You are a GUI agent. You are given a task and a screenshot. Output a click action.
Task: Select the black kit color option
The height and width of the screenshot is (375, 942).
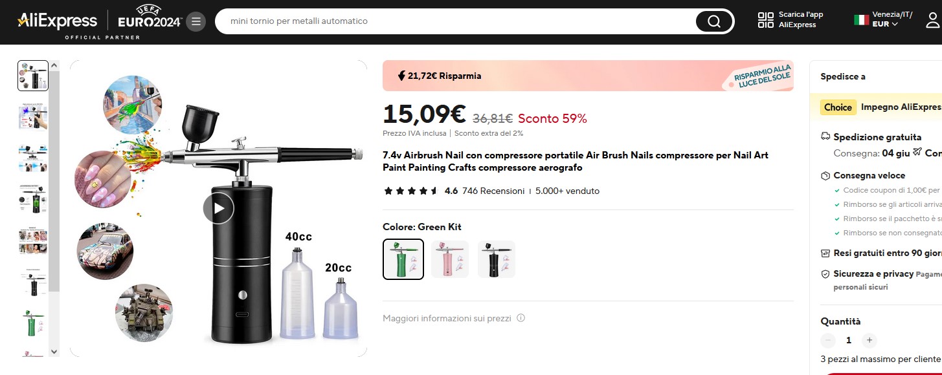497,259
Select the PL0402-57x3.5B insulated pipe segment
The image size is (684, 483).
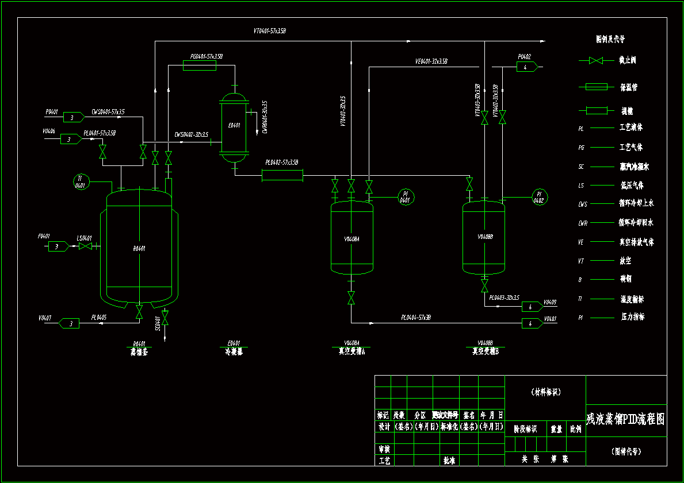pos(282,176)
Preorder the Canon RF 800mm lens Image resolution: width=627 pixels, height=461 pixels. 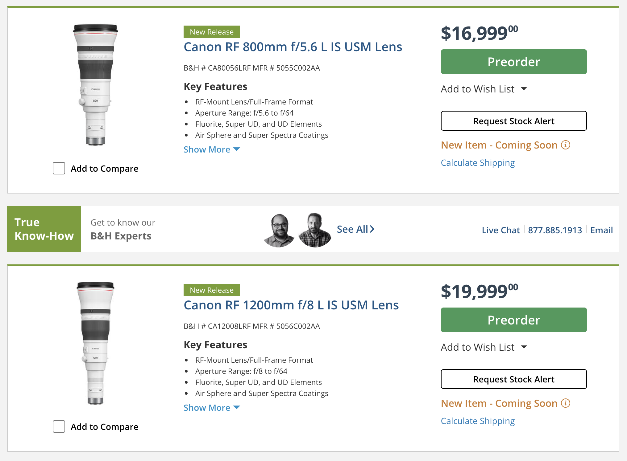click(513, 62)
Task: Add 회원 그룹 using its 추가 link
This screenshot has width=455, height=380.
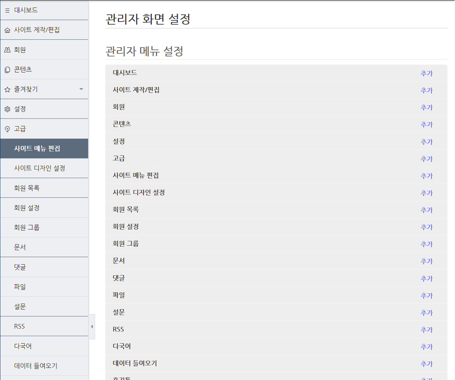Action: (426, 244)
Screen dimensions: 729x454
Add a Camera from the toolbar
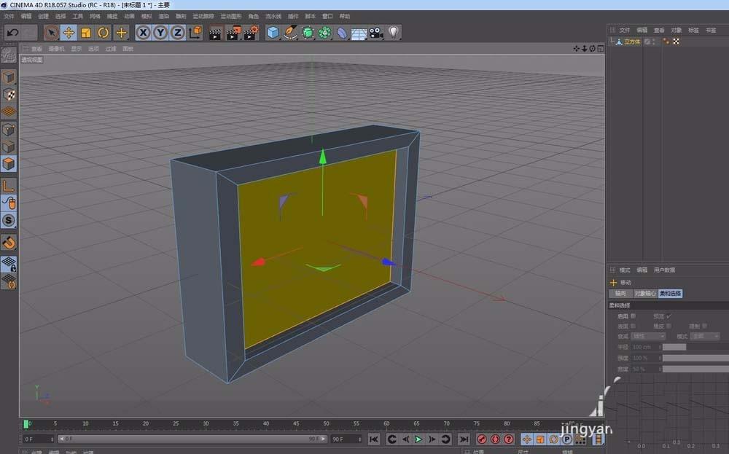pos(375,32)
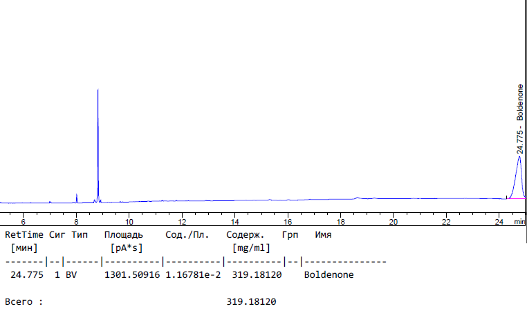
Task: Select the Содерж. column header
Action: (x=246, y=235)
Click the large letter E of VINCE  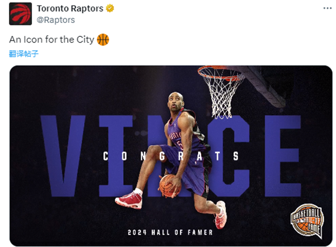pos(283,156)
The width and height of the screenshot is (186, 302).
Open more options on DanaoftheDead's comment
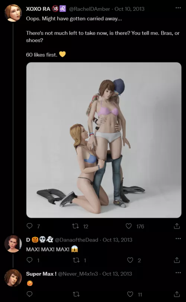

# # # # # # #

_WORK REQUEST_
The expected output is every line from the line where "The width and" appears to the final line of the material, unchanged and with no pictures.

_RESPONSE_
The width and height of the screenshot is (186, 302).
Open more options on DanaoftheDead's comment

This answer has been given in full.